What is being asked:
Retype exactly the span of lines below from the one with "You are a GUI" through the one with "Click the PDF". Do not include pictures.

[Saved entries]
====================

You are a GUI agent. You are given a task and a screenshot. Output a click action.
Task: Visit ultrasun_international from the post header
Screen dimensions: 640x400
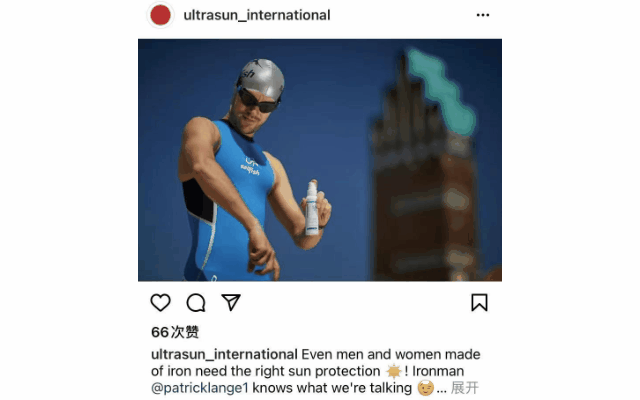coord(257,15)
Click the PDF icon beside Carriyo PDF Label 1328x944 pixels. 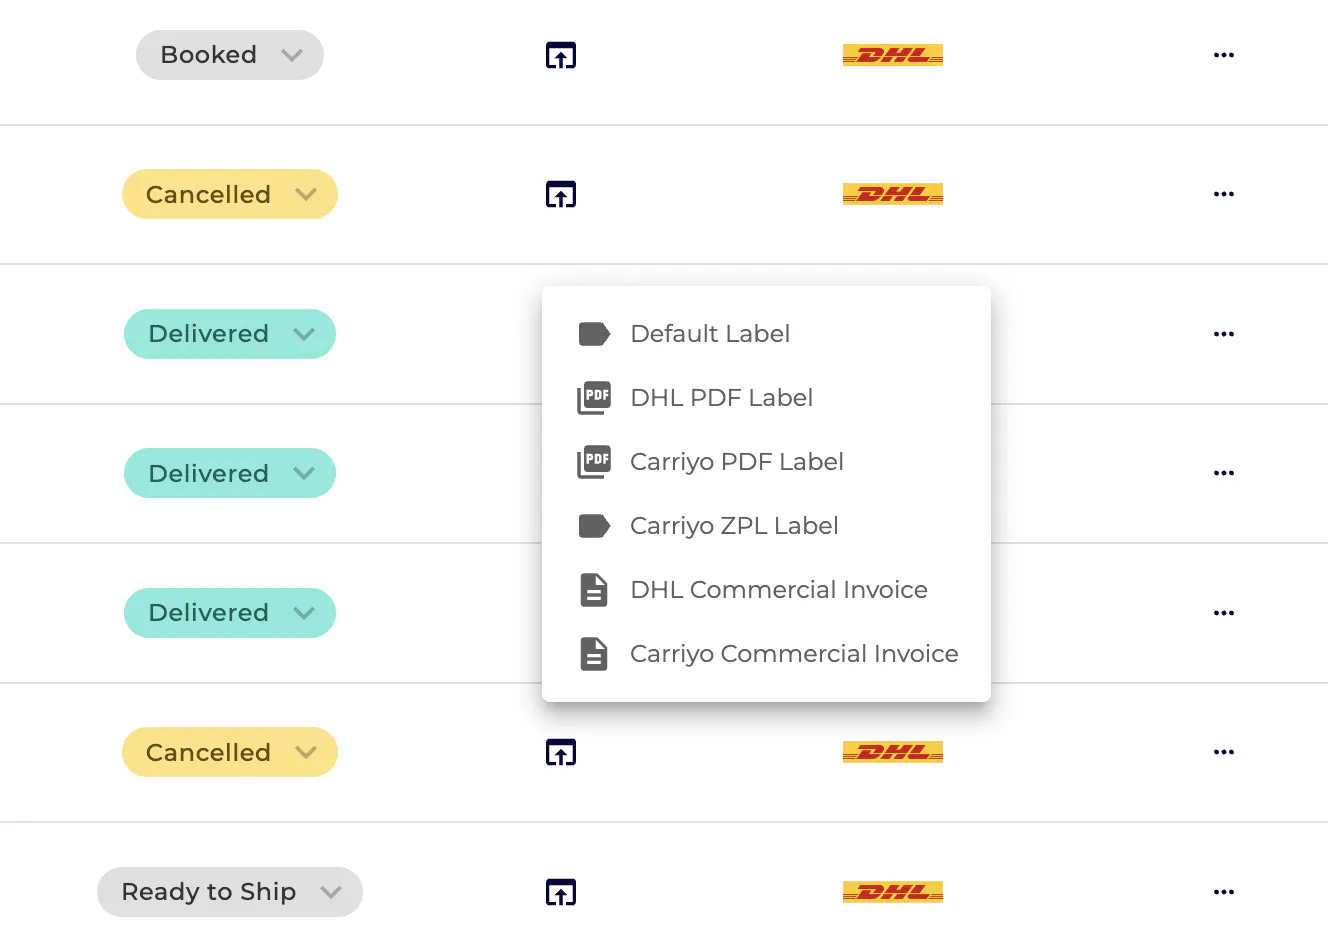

====================

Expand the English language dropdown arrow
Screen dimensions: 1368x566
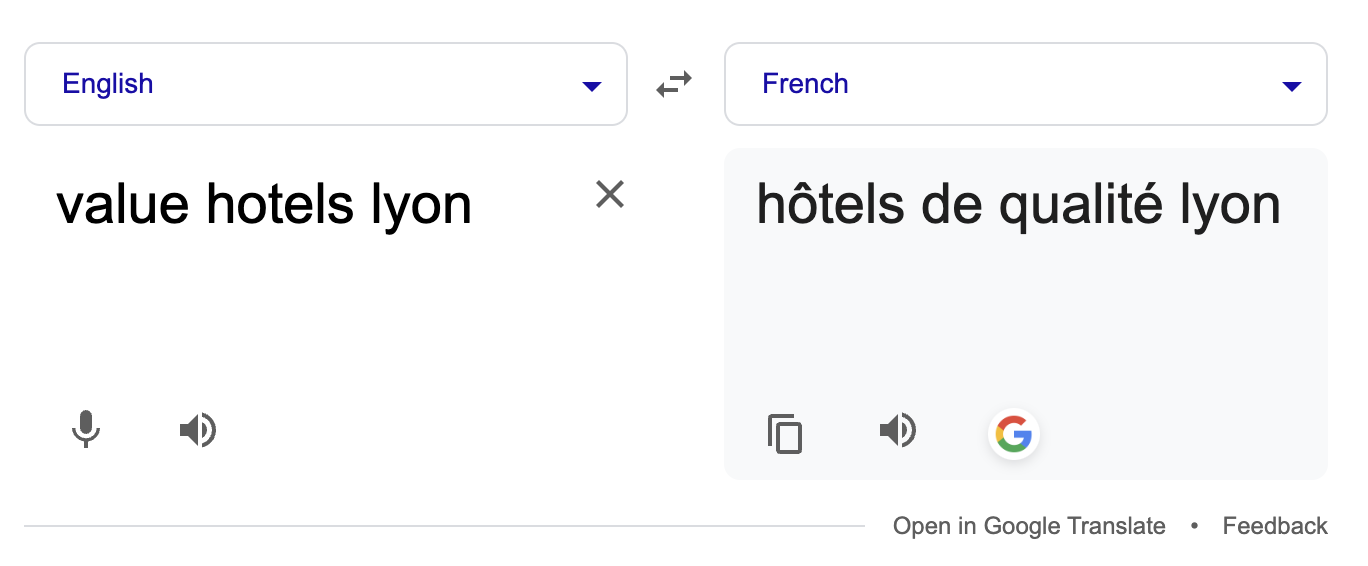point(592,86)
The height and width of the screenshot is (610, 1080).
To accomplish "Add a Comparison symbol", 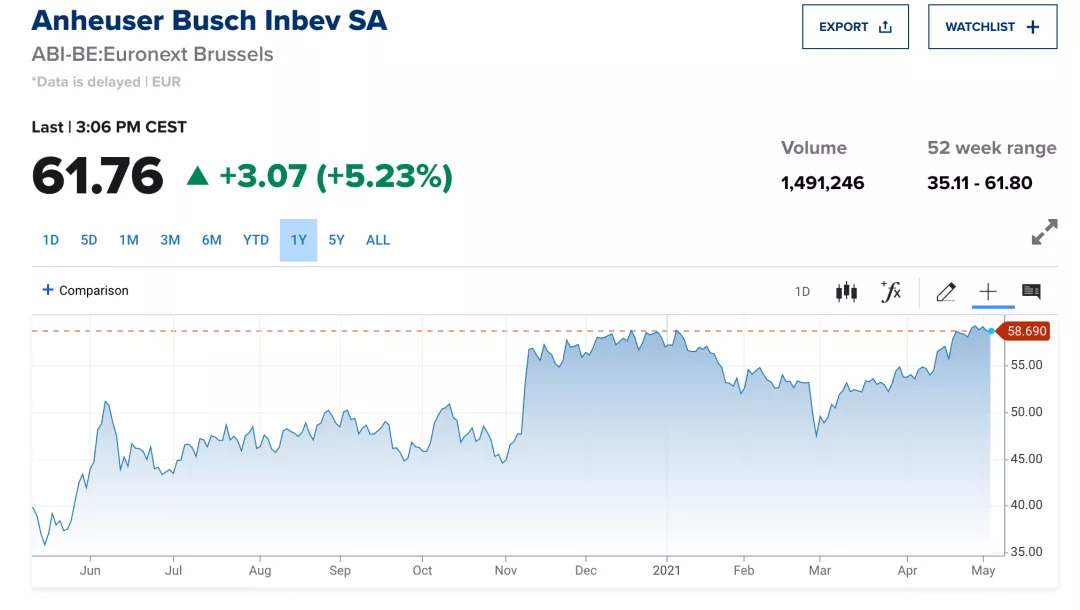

====================

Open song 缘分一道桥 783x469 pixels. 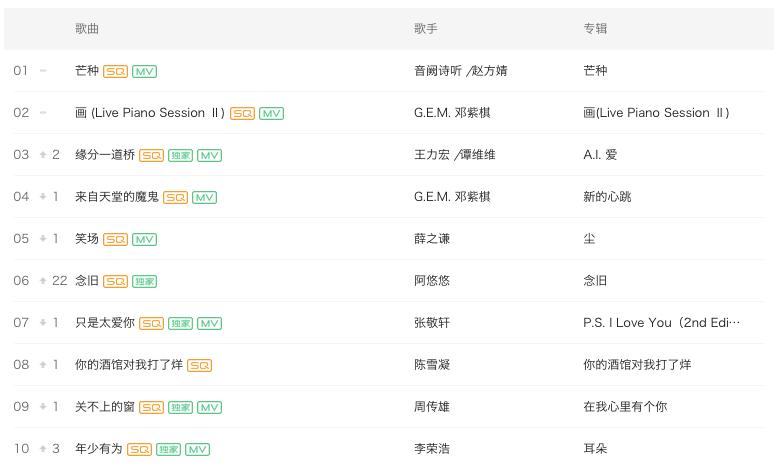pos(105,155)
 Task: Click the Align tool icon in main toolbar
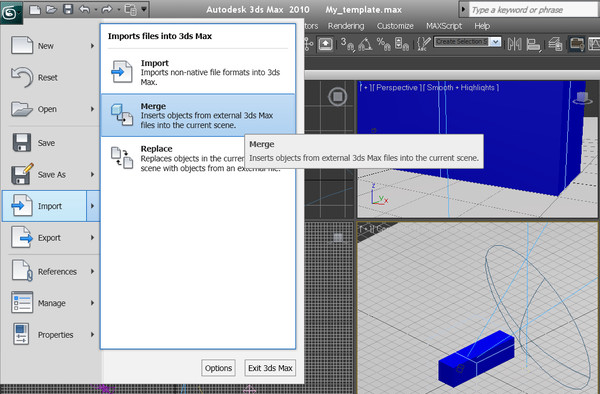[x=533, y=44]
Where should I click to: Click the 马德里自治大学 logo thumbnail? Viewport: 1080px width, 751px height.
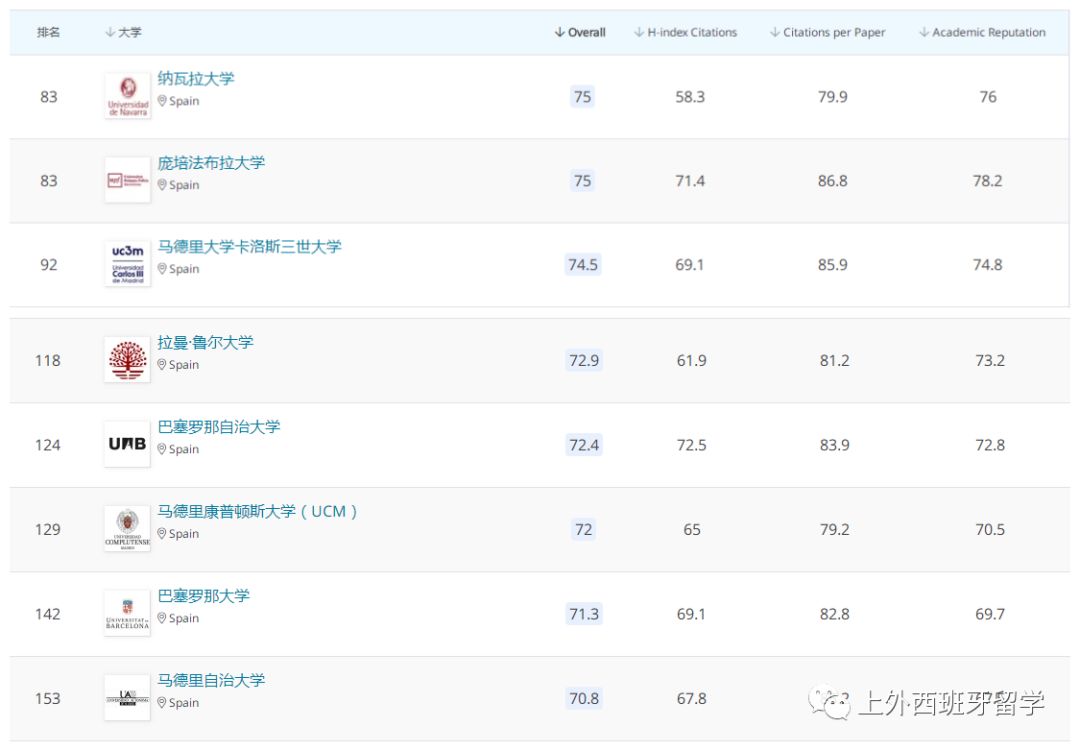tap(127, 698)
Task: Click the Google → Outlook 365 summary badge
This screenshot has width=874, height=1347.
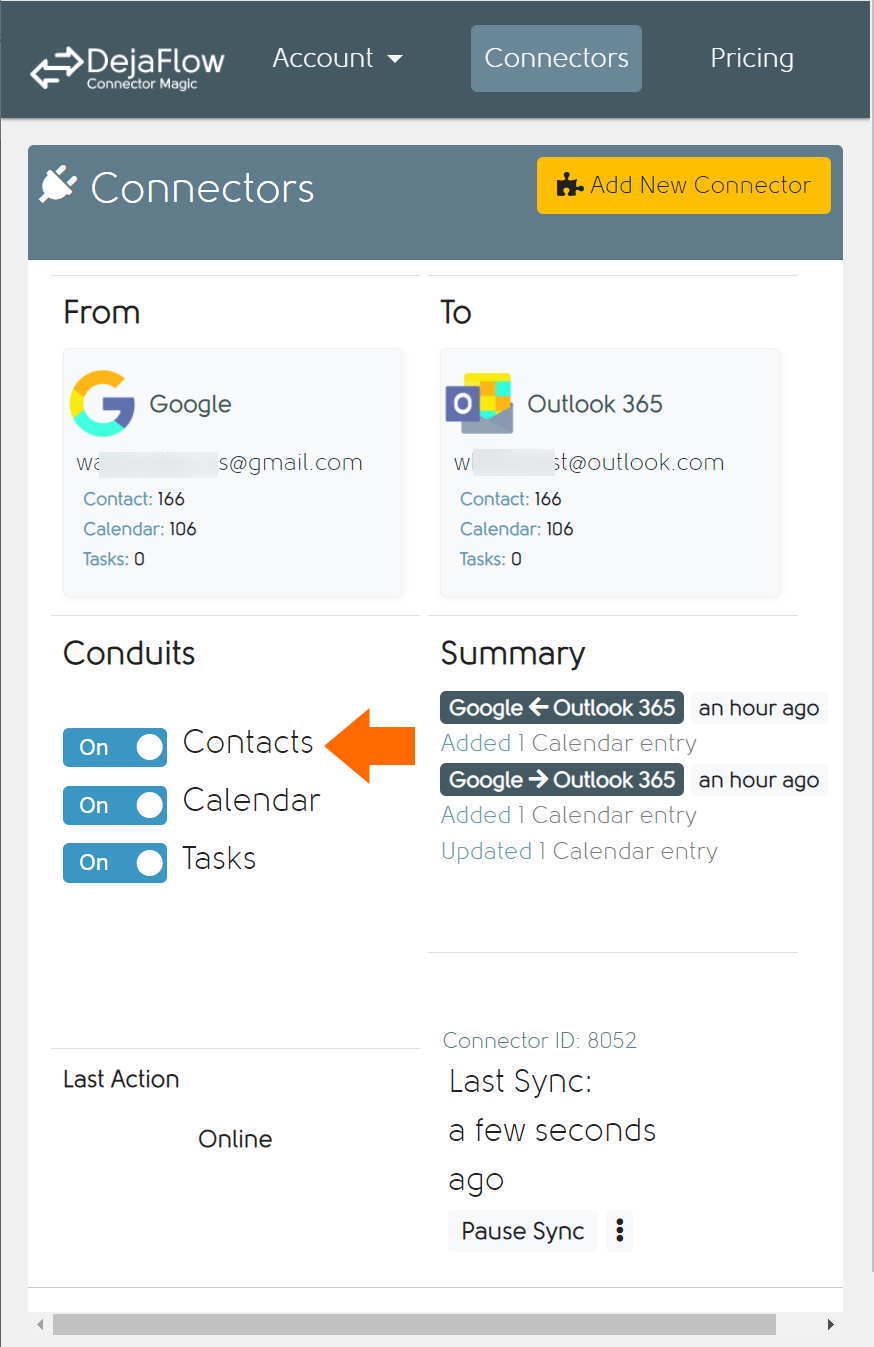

====================

Response for this exercise:
You are a GUI agent. You are given a task and a screenshot. Output a click action.
Task: Visit ultrasun_international from the post header
Screen dimensions: 640x400
coord(257,15)
Click the PDF icon beside Carriyo PDF Label 1328x944 pixels. 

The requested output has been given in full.